Will on the 4130: Normally reserved for bikes ridden by the pros, electronic shifting is a relatively new technology — one previously unheard-of on a bike not made of carbon or costing south of five grand. State changed all this when it gave the 4130 All-Road the SRAM Rival XPLR AXS eTap setup.

Rival has been SRAM’s go-to groupset for affordable bikes for years and now you can finally get an electronic version. Essentially, this means that there are no cables to fuss with; all of the shifting happens via electronic signals sent from the shifters to the rear derailleur, making for seamless, exacting movement each and every time you shift. Add this to the optional Monster Fork and you have an affordable machine with tech you wouldn’t expect at the price point.

handle bars on a state bike

Will Porter

close up of the front of a state bike

Will Porter

Test 3: Maintenance

Steve on the Apollo: The folks at Priority tell me they’ve done quite a bit of business supplying beach cruisers to hotels and resorts, and I can’t say I am surprised. If you’re providing bikes for dozens of people to pile up miles on every month, you want them as low-maintenance as possible, and that’s where Gates Carbon Drive belts with internal hubs really shine. You never need to lube a chain or adjust a derailleur. You can leave it out in the rain and it’ll never rust. And in the case of the Apollo, you can hit dusty or muddy conditions and not worry about the belt getting jacked up by flying peddles, crunchified by dust or slowed down by mud. It’ll keep spinning smoothly through all kinds of crud, and be ready to rip the next time you hop on it.

Of course, there’s more to bike maintenance than the drivetrain. In my albeit limited experience with this one, it hasn’t needed anything beyond a little air in the tires now and then. The same goes for my daily driver, also a Priority (yeah, I’m a bit biased), which I’ve been ripping around town on for well over a year.

Will on the 4130: I’ve put a few hundred miles on the State 4130 in the months I’ve had it, and I have to say, it’s really easy to take care of.
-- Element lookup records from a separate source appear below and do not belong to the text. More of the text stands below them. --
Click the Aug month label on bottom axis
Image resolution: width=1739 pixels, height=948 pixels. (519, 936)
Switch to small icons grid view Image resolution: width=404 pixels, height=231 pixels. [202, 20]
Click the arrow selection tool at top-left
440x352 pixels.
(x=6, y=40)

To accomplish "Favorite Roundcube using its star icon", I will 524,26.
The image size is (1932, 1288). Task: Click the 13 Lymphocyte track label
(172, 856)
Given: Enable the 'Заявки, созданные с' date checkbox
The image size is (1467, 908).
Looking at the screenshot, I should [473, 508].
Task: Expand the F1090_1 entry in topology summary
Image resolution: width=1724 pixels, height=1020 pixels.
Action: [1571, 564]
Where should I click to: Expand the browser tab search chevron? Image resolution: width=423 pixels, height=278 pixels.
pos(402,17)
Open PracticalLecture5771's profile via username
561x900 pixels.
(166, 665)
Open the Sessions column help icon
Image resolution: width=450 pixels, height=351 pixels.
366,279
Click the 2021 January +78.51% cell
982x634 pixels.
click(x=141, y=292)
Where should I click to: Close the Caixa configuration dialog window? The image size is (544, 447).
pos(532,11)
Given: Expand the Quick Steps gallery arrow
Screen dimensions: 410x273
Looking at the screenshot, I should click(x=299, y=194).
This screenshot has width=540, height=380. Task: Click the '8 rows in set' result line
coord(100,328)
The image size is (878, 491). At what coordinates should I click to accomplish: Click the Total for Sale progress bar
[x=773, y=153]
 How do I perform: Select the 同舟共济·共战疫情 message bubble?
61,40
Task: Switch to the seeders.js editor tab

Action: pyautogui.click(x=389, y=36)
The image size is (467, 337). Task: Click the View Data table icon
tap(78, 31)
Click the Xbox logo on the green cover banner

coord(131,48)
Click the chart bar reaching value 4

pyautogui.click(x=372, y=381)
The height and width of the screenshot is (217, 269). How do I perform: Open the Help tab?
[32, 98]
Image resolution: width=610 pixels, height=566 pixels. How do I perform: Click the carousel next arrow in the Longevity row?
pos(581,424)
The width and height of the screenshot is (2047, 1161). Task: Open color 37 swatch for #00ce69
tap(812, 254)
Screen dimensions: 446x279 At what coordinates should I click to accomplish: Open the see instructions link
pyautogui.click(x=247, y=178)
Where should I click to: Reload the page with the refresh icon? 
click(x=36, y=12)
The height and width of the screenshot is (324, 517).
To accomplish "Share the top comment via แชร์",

You’d think the electronic shifting would be complicated, but once you get it dialed, it rarely needs a tune-up. With cable-actuated shifting, a tune-up after the first 100 miles is essentially a requirement, but I haven’t even taken my State to the shop yet. The SRAM app helps you keep track of the drivetrain’s battery levels — make sure you charge the battery — and you can easily make micro-adjustments thanks to buttons on the shifters.

I haven’t even had a flat yet, despite bombing through the craggy streets of Brooklyn, so much like Steve on the Priority, I just pump up the tires now and then and I’m ready to ride.

Best Overall $2,000 Gravel Bike

Priority Apollo Gravel Bike

prioritybicycles.com

$1,999.00

Steve: This one was almost too close to call. We considered racing the bikes straight at each other (a la Furious 7) to see who was left standing, but for some reason Legal refused to sign off. While the State is amazing, the Priority’s combo of super-durable aluminum construction (about a pound less than State), a stock carbon fork and the ultra low-maintenance Gates Carbon Drive belt is pretty damn tough to beat. It’s shifting might not be as snazzy as the SRAM eTap, but it’ll get you to the top of hill — and back down again — without a fuss, making it the best $2,000 gravel bike for most people.

Best $2,000 Gravel Bike for The Bougie Bike Nerd

State 4130 All-Road XPLR AXS

statebicycle.com

$1,999.99

While this was a tough battle, I think I must acquiesce to the fact that the Priority is a helluva bike. To finish things off, I’ll say I adore the State — I even bought it for myself after I was done testing. The electronic shifting is so smooth and the monster fork is a huge bonus. With that said, the fork takes the price to $2,300 and we couldn’t in good conscience give the victory to the State. If you are down to splurge on a bike with SRAM eTap, though, you should also splurge for the monster fork — I can guarantee you won’t be disappointed.